Route 99, Sea-to-Sky, British Columbia
Jumping clear across the country, the artery between Vancouver to Whistler is dismissed by some as overcrowded. Its natural beauty and abundance of passing lanes prove otherwise. Incredible scenery including massive waterfalls and stunning mountain ranges reward the patient. Traffic thins out past the megabucks town of Whistler as the route heads on to Lillooet. Take the less-travelled Route 12 down from Lillooet to Highway 1 when returning to Vancouver.
Highway 10, Inuvik – Tuktoyaktuk, Northwest Territories
Driving between these towns located far north of the Arctic Circle used to mean waiting until winter months when an ice road was built every year. Now, there is a year-round gravel road stretching 138km past the mighty Dempster Highway right to Earth’s Hat on the shores of the Arctic Ocean. At its very end are vistas like no other right there at Santa’s doorstep. There are 8 bridges, 359 culverts, and countless beautiful views.
Route 6, North Shore Drive, Prince Edward Island
What the gentle island lacks in mountains it more than makes up for in hospitality and scenery. This drive starts in the town of Kensington and promptly heads to the Gulf of St. Lawrence shores. Along the way, it passes through the touristy town of Cavendish where you can stop and say hi to Anne of Green Gables. Pay attention to the signs near Brackley Beach and make your way to the island’s National Park to see Stanhope and its picturesque lighthouse.
Highway 22, The Cowboy Trail, Alberta
Spanning about 550 kilometres between the towns of Mayerthorpe and Lundbrek, this road in the Rocky Mountain foothills serves up an abundance of great views and western charm. Chain Lake Provincial Park offers more than a few Kodak moments, while the spellcheck-vexing Bar U Ranch National Historic Site shows off horse-drawn wagons to commemorate the history and importance of ranching in Canada.
Hartland Covered Bridge, River Valley Scenic Drive, New Brunswick
Officially opened 118 years ago, the world’s longest covered bridge is 390 metres long and was placed on the register of national historic sites about forty years ago. The bridge is part of New Brunswick’s so-called River Valley Scenic Drive, a 400 kilometre route that winds through land dotted with tranquil fields and picturesque farm houses. Roadside stands packed with local veggies abound.

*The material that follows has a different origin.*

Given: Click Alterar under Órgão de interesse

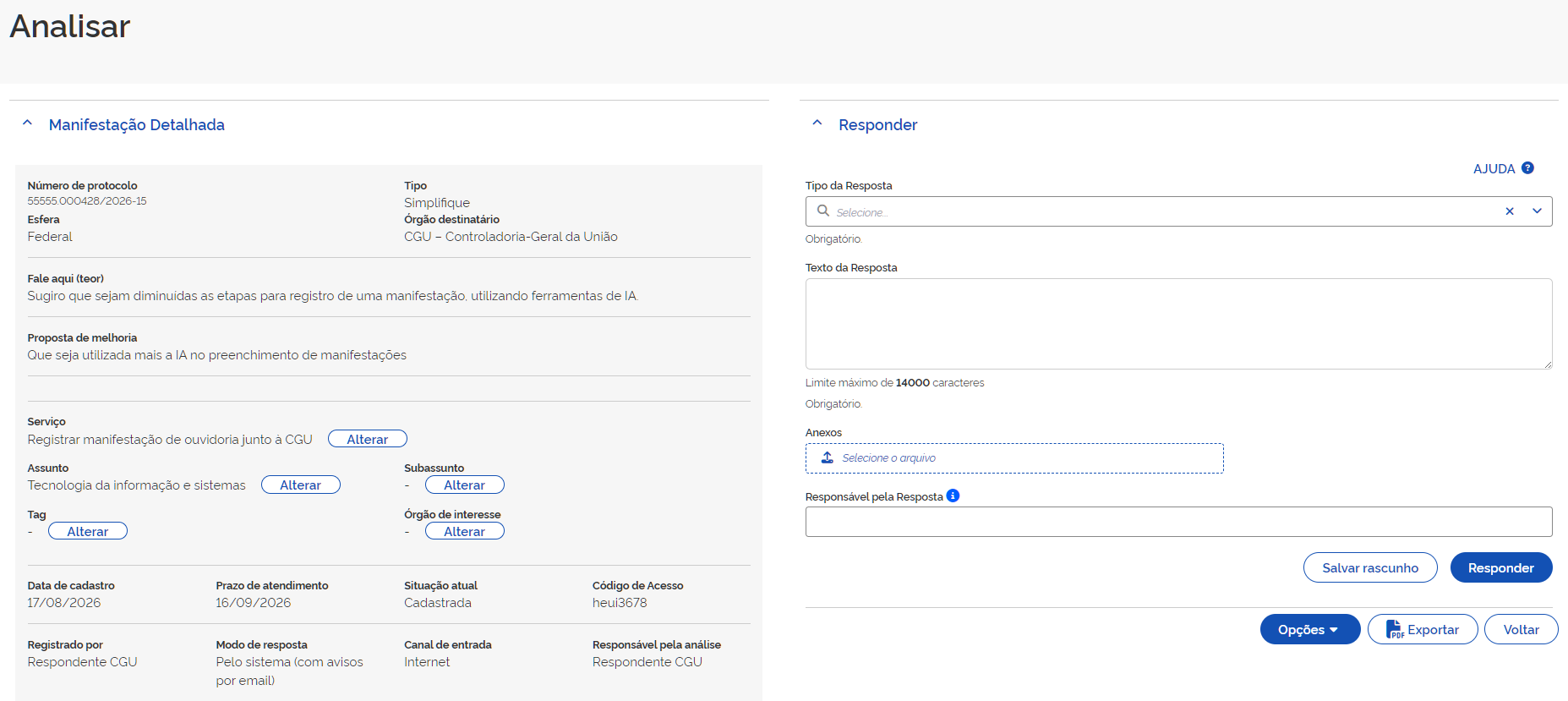Looking at the screenshot, I should [x=465, y=531].
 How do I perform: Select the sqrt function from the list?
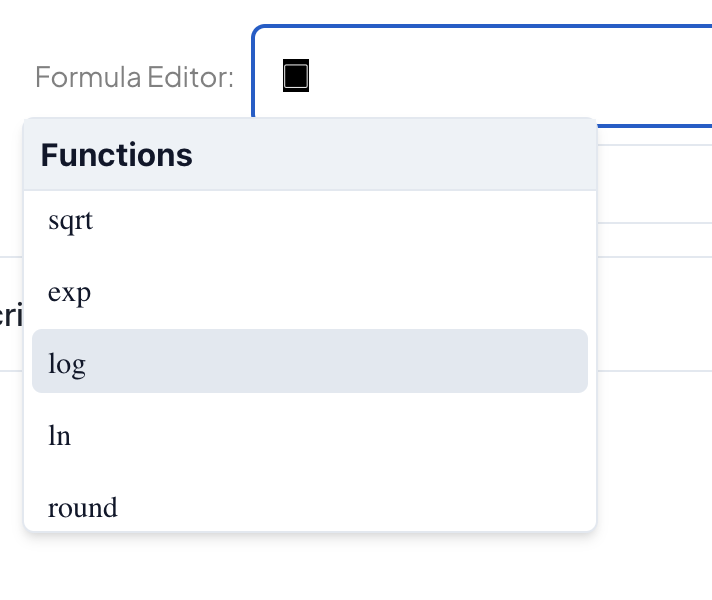[x=71, y=220]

Highway 60 Corridor, Algonquin Park, Ontario
About three hours north of Toronto’s hustle and bustle is the west gate of Algonquin Provincial Park and the scenic Highway 60. The visitor’s centre partway along the route is a great spot to stop and have a picnic. The park is also home to canoe routes, planned weekend events, and plenty of camping. A permit is required for most of those activities but not for enjoying the scenic drive.
Route 340, Road to the Isles, Newfoundland & Labrador
This road is a spur off the Trans-Canada Highway, winding through thick trees and bush before emerging on the coast where a series of bridges allow it to pass over several windswept islands. Its terminus is the fishing town of Twillingate, a community known for being one of the best spots in Newfoundland to view icebergs and whales during the months of July and August. It’s final stretch leads towards Long Point Lighthouse, an active lighthouse that has stood since 1876.